Source data
§ §

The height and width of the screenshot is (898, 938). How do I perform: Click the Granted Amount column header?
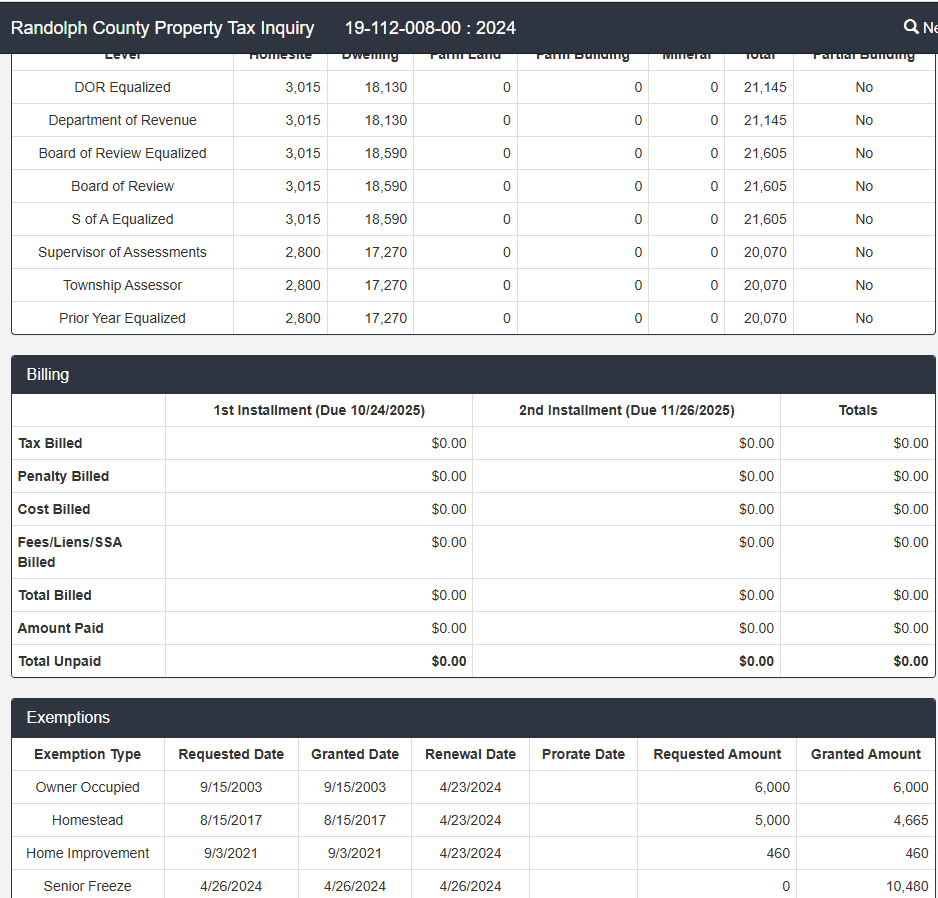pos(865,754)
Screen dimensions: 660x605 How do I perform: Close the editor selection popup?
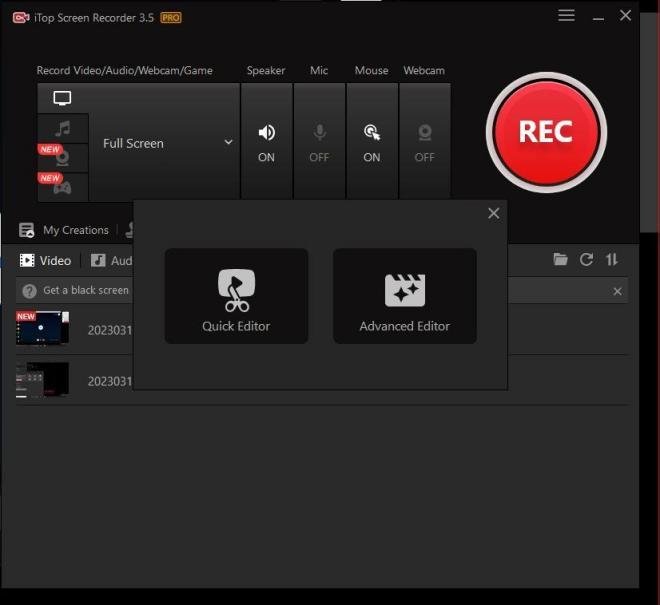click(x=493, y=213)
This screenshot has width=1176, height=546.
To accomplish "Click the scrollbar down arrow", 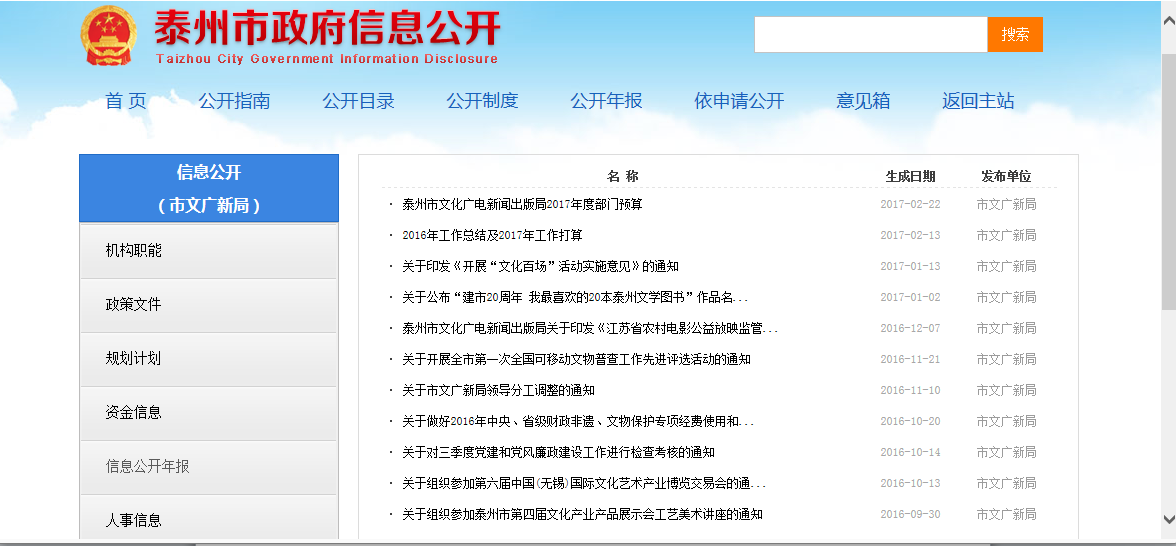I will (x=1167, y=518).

§ §

The task
Going from the start of the rows through the line containing "click(x=493, y=213)", swap "How do I perform" for "How can I do" and write those lines out again with nothing else changed. Omit the pictures.

Correct answer
The height and width of the screenshot is (898, 938). How can I do: Click the Granted Amount column header?
pos(865,754)
Screen dimensions: 660x605 How can I do: Close the editor selection popup?
click(x=493, y=213)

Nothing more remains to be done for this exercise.